Andiamo a vedere che cosa deve essere successo e di che somme stiamo parlando. La nuova sentenza lascia poco spazio all’immaginazione, non puoi sfuggire.
Arriva il risarcimento del condominio in questo caso
Ogni mese abbiamo un costo fisso importante che incide sul nostro budget, specialmente se viviamo in condominio. Purtroppo è una spesa che non possiamo assolutamente rimandare. In un caso in particolare però possiamo richiedere un risarcimento. Parliamo di quando ci sono dei danni da infiltrazione che proviene da terrazzi a livello o lastrici solari di proprietà o di uso esclusivo.

Il quadro normativo rientra nell’art. 1126 del c.c ed in linea generale indica che un terzo delle spese resta a carico del proprietario mentre i due terzi devono essere sostenuti dai condomini che beneficiano della copertura in base ai loro millesimi.
Il Tribunale di Potenza con la pronuncia n 2966/2025 ha trattato l’argomento indicando che si può intervenire direttamente per poter poi richiedere il rimborso della quota spettante al condominio. Nel concreto si aveva a che far con delle sollecitazioni ignorate e dei lavori mai eseguiti. In passato l’assemblea aveva deliberato per i lavori ma non vennero mai realizzati.
Il proprietario poi passò per le vie legali. Il Tribunale quindi ricostruendo i fatti si era attenuto ai principi fissati dalle Sezioni Unite della Suprema Corte che indicano il pagamento sia il titolare dell’uso esclusivo del bene che il condominio nel rispetto degli obblighi di controllo, ritenendo decisiva la passività del condominio.
Ma non solamente, anche le fughe ammalorate non fanno parte della manutenzione ordinaria ma straordinaria e rientrano sempre nelle competenze del condominio.
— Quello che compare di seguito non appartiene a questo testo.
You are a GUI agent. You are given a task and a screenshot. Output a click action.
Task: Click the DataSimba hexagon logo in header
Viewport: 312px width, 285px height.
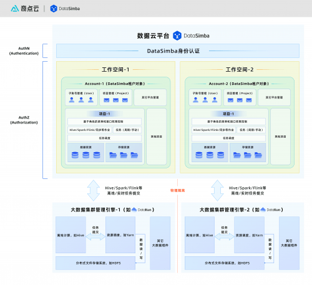pyautogui.click(x=54, y=9)
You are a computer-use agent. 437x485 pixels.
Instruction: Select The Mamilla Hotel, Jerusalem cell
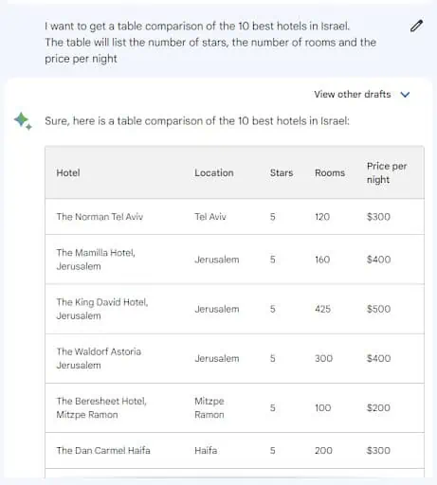pyautogui.click(x=96, y=260)
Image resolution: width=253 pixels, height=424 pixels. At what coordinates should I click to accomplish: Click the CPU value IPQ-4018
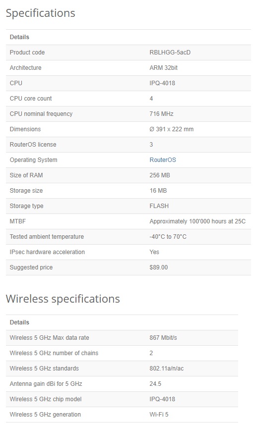[x=162, y=83]
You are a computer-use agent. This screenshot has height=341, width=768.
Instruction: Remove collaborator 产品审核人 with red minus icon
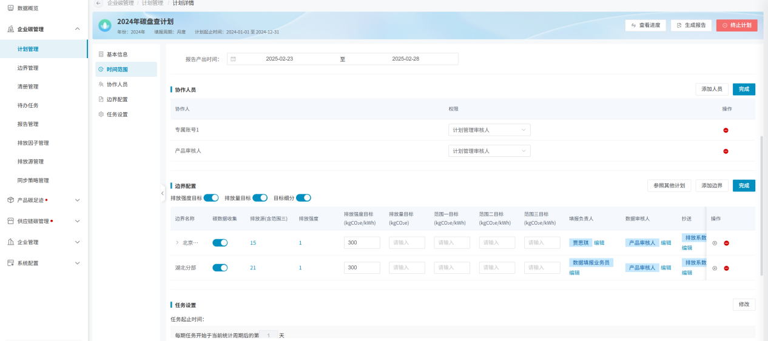tap(726, 151)
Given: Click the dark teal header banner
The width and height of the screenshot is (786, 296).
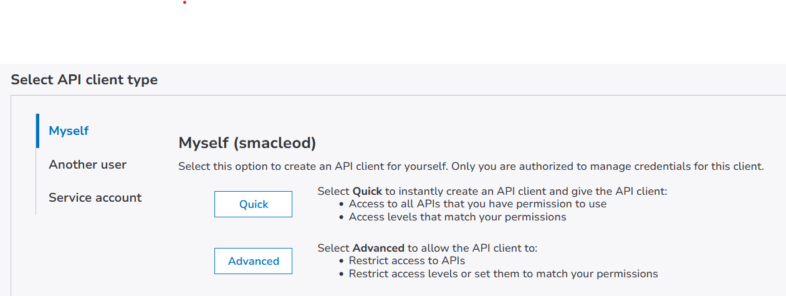Looking at the screenshot, I should 393,31.
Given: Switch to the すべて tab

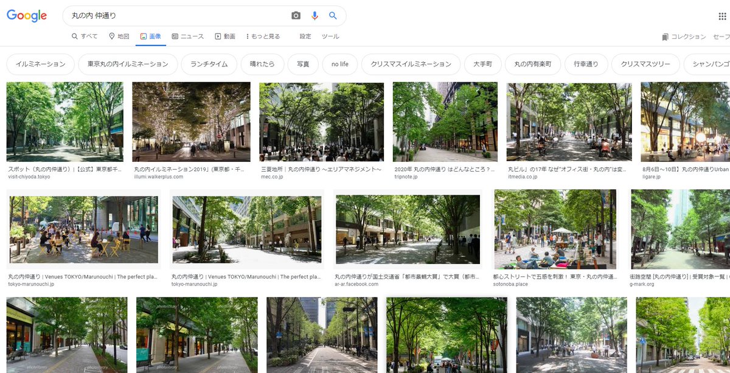Looking at the screenshot, I should [x=86, y=37].
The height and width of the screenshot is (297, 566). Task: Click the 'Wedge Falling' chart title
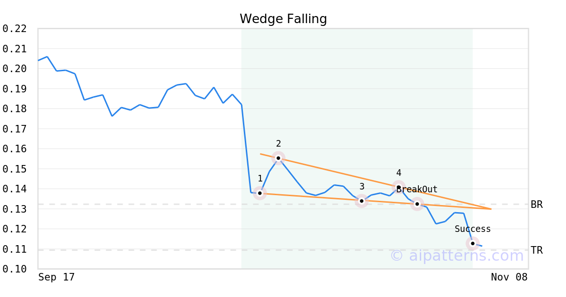[283, 19]
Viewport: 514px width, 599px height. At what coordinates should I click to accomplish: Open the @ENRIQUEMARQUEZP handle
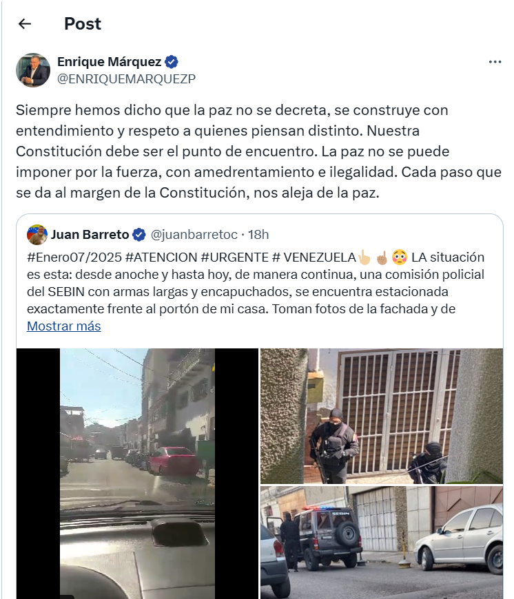[127, 78]
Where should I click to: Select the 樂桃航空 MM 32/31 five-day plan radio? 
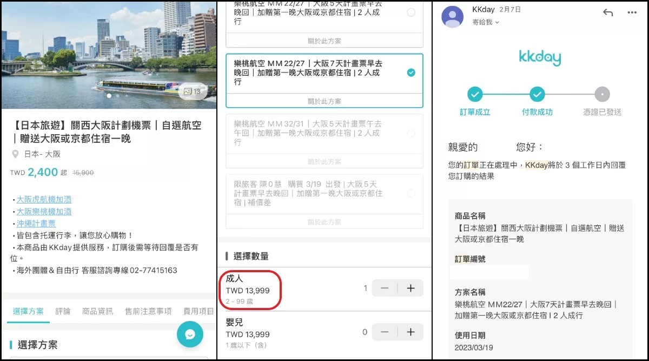coord(412,133)
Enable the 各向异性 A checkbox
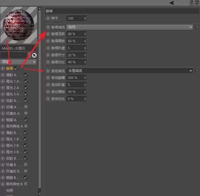Screen dimensions: 200x196 (26, 126)
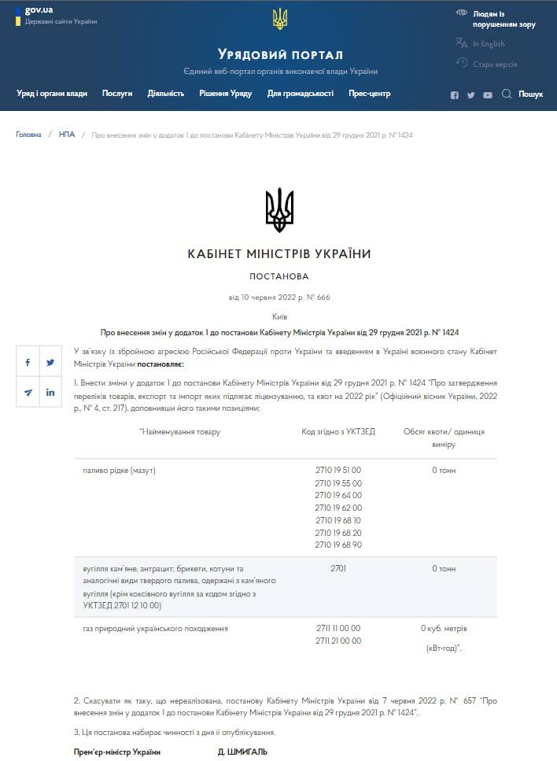This screenshot has height=761, width=557.
Task: Click the golden trident emblem in the header
Action: tap(279, 19)
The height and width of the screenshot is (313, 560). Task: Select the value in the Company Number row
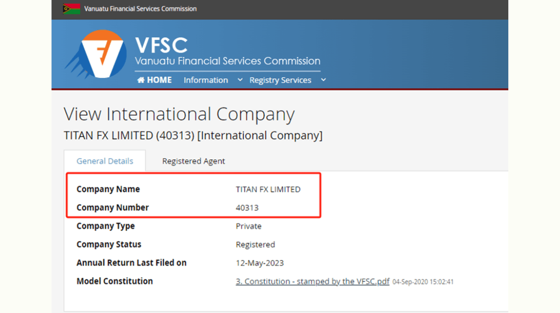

La sentenza è molto interessante perché il rimborso delle spese non è una conseguenza automatica di una scelta singola del condominio ma è giustificata da un insieme di fattori. Ecco quindi che la passività dell’assemblea, se viene documentata nei tempi giusti può legittimare l’intervento del singolo con il diritto di rimborso da parte del condominio.
Il linea molto generale, però, è sempre consigliato agire con la massima prudenza e formalizzando ogni singola richiesta, soprattutto quando bisogna indicare l’urgenza e circoscrivere i lavori necessari a risolvere il problema. La prossima volta che ti trovi in questa situazione chiedi aiuto ad un legale che sicuramente ti saprà aiutare.